━━ Data extracts
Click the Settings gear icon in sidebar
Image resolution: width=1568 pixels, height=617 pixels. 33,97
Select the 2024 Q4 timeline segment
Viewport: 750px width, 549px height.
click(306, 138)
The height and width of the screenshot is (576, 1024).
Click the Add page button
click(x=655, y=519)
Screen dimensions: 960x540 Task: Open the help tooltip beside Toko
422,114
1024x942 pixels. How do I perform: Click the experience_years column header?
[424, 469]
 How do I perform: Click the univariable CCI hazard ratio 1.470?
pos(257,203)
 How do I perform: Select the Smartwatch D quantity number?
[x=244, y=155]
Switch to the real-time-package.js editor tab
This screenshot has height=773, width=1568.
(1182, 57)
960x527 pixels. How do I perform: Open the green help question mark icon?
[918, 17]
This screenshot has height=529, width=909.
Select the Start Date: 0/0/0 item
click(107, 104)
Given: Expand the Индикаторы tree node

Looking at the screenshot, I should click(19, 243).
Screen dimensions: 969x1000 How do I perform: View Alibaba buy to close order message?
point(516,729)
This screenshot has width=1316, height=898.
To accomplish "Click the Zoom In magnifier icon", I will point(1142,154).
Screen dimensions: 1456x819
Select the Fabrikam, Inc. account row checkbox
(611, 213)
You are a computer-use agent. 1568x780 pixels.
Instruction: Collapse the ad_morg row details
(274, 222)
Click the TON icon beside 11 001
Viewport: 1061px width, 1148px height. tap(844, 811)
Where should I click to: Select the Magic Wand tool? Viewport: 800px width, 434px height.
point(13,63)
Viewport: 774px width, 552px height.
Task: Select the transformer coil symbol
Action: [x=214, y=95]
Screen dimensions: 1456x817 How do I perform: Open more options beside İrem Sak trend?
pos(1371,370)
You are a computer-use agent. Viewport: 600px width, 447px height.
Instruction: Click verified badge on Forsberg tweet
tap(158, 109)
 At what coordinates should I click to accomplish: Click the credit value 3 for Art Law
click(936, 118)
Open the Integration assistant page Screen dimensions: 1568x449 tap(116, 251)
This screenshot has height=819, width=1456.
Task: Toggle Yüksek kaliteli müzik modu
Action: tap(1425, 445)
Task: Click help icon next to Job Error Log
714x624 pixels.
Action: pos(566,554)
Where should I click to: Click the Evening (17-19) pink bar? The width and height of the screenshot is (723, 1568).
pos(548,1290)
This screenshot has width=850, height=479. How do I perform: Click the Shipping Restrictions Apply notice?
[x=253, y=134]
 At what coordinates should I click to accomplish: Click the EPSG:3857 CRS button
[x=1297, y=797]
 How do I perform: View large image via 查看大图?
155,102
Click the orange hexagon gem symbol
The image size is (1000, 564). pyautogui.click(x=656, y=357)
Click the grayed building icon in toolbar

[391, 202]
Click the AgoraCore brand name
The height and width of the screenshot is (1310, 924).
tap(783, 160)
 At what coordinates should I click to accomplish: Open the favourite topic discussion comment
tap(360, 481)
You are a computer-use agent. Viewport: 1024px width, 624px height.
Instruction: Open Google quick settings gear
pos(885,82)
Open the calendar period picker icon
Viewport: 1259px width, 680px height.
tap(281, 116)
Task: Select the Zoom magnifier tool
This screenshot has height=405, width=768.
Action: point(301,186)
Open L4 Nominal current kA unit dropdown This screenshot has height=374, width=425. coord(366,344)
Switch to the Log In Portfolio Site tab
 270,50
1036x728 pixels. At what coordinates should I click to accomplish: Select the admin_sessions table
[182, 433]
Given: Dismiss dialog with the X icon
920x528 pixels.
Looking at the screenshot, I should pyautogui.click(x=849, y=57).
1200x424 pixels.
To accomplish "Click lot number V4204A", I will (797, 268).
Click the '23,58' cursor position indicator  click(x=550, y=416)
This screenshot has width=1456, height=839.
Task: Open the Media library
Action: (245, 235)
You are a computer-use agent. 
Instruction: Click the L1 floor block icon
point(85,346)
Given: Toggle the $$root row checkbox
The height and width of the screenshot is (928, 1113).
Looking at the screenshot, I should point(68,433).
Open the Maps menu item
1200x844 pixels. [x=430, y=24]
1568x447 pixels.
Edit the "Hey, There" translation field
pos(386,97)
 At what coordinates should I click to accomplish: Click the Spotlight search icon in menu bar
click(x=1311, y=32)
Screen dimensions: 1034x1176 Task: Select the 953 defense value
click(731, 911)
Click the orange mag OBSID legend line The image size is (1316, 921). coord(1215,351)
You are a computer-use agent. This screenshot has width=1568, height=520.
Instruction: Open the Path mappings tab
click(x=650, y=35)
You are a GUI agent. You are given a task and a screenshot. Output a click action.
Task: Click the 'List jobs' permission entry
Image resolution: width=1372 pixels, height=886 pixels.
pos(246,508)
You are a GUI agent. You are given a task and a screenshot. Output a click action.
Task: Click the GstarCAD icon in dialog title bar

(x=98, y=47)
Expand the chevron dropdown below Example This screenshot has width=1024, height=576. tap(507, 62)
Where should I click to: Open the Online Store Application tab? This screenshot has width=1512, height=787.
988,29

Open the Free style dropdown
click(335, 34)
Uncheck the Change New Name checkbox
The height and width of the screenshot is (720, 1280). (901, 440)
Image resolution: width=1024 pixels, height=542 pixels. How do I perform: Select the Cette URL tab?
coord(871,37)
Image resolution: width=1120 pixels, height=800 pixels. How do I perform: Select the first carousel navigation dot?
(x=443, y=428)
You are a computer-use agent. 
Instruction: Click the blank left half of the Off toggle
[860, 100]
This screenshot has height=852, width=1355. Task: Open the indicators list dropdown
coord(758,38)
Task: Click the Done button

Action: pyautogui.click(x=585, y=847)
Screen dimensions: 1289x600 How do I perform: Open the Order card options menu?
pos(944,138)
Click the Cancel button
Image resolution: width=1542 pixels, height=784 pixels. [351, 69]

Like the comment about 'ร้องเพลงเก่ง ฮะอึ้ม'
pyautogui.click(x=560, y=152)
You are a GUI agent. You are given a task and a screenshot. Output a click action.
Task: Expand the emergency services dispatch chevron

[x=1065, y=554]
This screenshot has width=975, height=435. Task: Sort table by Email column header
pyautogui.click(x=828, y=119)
━━━━
- Work to complete -
Exactly as written, set down all of the material.

- Solution to the problem -
Click the Settings gear icon in sidebar
Image resolution: width=1568 pixels, height=617 pixels. 33,97
Select the 2024 Q4 timeline segment
Viewport: 750px width, 549px height.
click(306, 138)
The height and width of the screenshot is (576, 1024).
Click the Add page button
click(x=655, y=519)
Screen dimensions: 960x540 Task: Open the help tooltip beside Toko
422,114
1024x942 pixels. How do I perform: Click the experience_years column header?
[424, 469]
 How do I perform: Click the univariable CCI hazard ratio 1.470?
pos(257,203)
 How do I perform: Select the Smartwatch D quantity number?
[x=244, y=155]
Switch to the real-time-package.js editor tab
This screenshot has height=773, width=1568.
(1182, 57)
960x527 pixels. How do I perform: Open the green help question mark icon?
[918, 17]
This screenshot has height=529, width=909.
Select the Start Date: 0/0/0 item
click(107, 104)
Given: Expand the Индикаторы tree node

Looking at the screenshot, I should click(19, 243).
Screen dimensions: 969x1000 How do I perform: View Alibaba buy to close order message?
point(516,729)
This screenshot has width=1316, height=898.
To accomplish "Click the Zoom In magnifier icon", I will point(1142,154).
Screen dimensions: 1456x819
Select the Fabrikam, Inc. account row checkbox
(611, 213)
You are a computer-use agent. 1568x780 pixels.
Instruction: Collapse the ad_morg row details
(274, 222)
Click the TON icon beside 11 001
Viewport: 1061px width, 1148px height. tap(844, 811)
Where should I click to: Select the Magic Wand tool? Viewport: 800px width, 434px height.
point(13,63)
Viewport: 774px width, 552px height.
Task: Select the transformer coil symbol
Action: [x=214, y=95]
Screen dimensions: 1456x817 How do I perform: Open more options beside İrem Sak trend?
pos(1371,370)
You are a computer-use agent. Viewport: 600px width, 447px height.
Instruction: Click verified badge on Forsberg tweet
tap(158, 109)
 At what coordinates should I click to accomplish: Click the credit value 3 for Art Law
click(936, 118)
Open the Integration assistant page Screen dimensions: 1568x449 tap(116, 251)
This screenshot has height=819, width=1456.
Task: Toggle Yüksek kaliteli müzik modu
Action: tap(1425, 445)
Task: Click help icon next to Job Error Log
714x624 pixels.
Action: pos(566,554)
Where should I click to: Click the Evening (17-19) pink bar? The width and height of the screenshot is (723, 1568).
pos(548,1290)
This screenshot has width=850, height=479. How do I perform: Click the Shipping Restrictions Apply notice?
[x=253, y=134]
 At what coordinates should I click to accomplish: Click the EPSG:3857 CRS button
[x=1297, y=797]
 How do I perform: View large image via 查看大图?
155,102
Click the orange hexagon gem symbol
The image size is (1000, 564). pyautogui.click(x=656, y=357)
Click the grayed building icon in toolbar

[391, 202]
Click the AgoraCore brand name
The height and width of the screenshot is (1310, 924).
tap(783, 160)
 At what coordinates should I click to accomplish: Open the favourite topic discussion comment
tap(360, 481)
You are a computer-use agent. Viewport: 1024px width, 624px height.
Instruction: Open Google quick settings gear
pos(885,82)
Open the calendar period picker icon
Viewport: 1259px width, 680px height.
tap(281, 116)
Task: Select the Zoom magnifier tool
This screenshot has height=405, width=768.
Action: point(301,186)
Open L4 Nominal current kA unit dropdown This screenshot has height=374, width=425. coord(366,344)
Switch to the Log In Portfolio Site tab
 270,50
1036x728 pixels. At what coordinates should I click to accomplish: Select the admin_sessions table
[182, 433]
Given: Dismiss dialog with the X icon
920x528 pixels.
Looking at the screenshot, I should pyautogui.click(x=849, y=57).
1200x424 pixels.
To accomplish "Click lot number V4204A", I will (797, 268).
Click the '23,58' cursor position indicator  click(x=550, y=416)
This screenshot has width=1456, height=839.
Task: Open the Media library
Action: (245, 235)
You are a computer-use agent. 
Instruction: Click the L1 floor block icon
point(85,346)
Given: Toggle the $$root row checkbox
The height and width of the screenshot is (928, 1113).
Looking at the screenshot, I should point(68,433).
Open the Maps menu item
1200x844 pixels. [x=430, y=24]
1568x447 pixels.
Edit the "Hey, There" translation field
pos(386,97)
 At what coordinates should I click to accomplish: Click the Spotlight search icon in menu bar
click(x=1311, y=32)
Screen dimensions: 1034x1176 Task: Select the 953 defense value
click(731, 911)
Click the orange mag OBSID legend line The image size is (1316, 921). coord(1215,351)
You are a computer-use agent. This screenshot has width=1568, height=520.
Instruction: Open the Path mappings tab
click(x=650, y=35)
You are a GUI agent. You are given a task and a screenshot. Output a click action.
Task: Click the 'List jobs' permission entry
Image resolution: width=1372 pixels, height=886 pixels.
pos(246,508)
You are a GUI agent. You are given a task and a screenshot. Output a click action.
Task: Click the GstarCAD icon in dialog title bar

(x=98, y=47)
Expand the chevron dropdown below Example This screenshot has width=1024, height=576. tap(507, 62)
Where should I click to: Open the Online Store Application tab? This screenshot has width=1512, height=787.
988,29

Open the Free style dropdown
click(335, 34)
Uncheck the Change New Name checkbox
The height and width of the screenshot is (720, 1280). (901, 440)
Image resolution: width=1024 pixels, height=542 pixels. How do I perform: Select the Cette URL tab?
coord(871,37)
Image resolution: width=1120 pixels, height=800 pixels. How do I perform: Select the first carousel navigation dot?
(x=443, y=428)
You are a computer-use agent. 
Instruction: Click the blank left half of the Off toggle
[860, 100]
This screenshot has height=852, width=1355. Task: Open the indicators list dropdown
coord(758,38)
Task: Click the Done button

Action: pyautogui.click(x=585, y=847)
Screen dimensions: 1289x600 How do I perform: Open the Order card options menu?
pos(944,138)
Click the Cancel button
Image resolution: width=1542 pixels, height=784 pixels. [351, 69]

Like the comment about 'ร้องเพลงเก่ง ฮะอึ้ม'
pyautogui.click(x=560, y=152)
You are a GUI agent. You are given a task and a screenshot. Output a click action.
Task: Expand the emergency services dispatch chevron

[x=1065, y=554]
This screenshot has width=975, height=435. Task: Sort table by Email column header
pyautogui.click(x=828, y=119)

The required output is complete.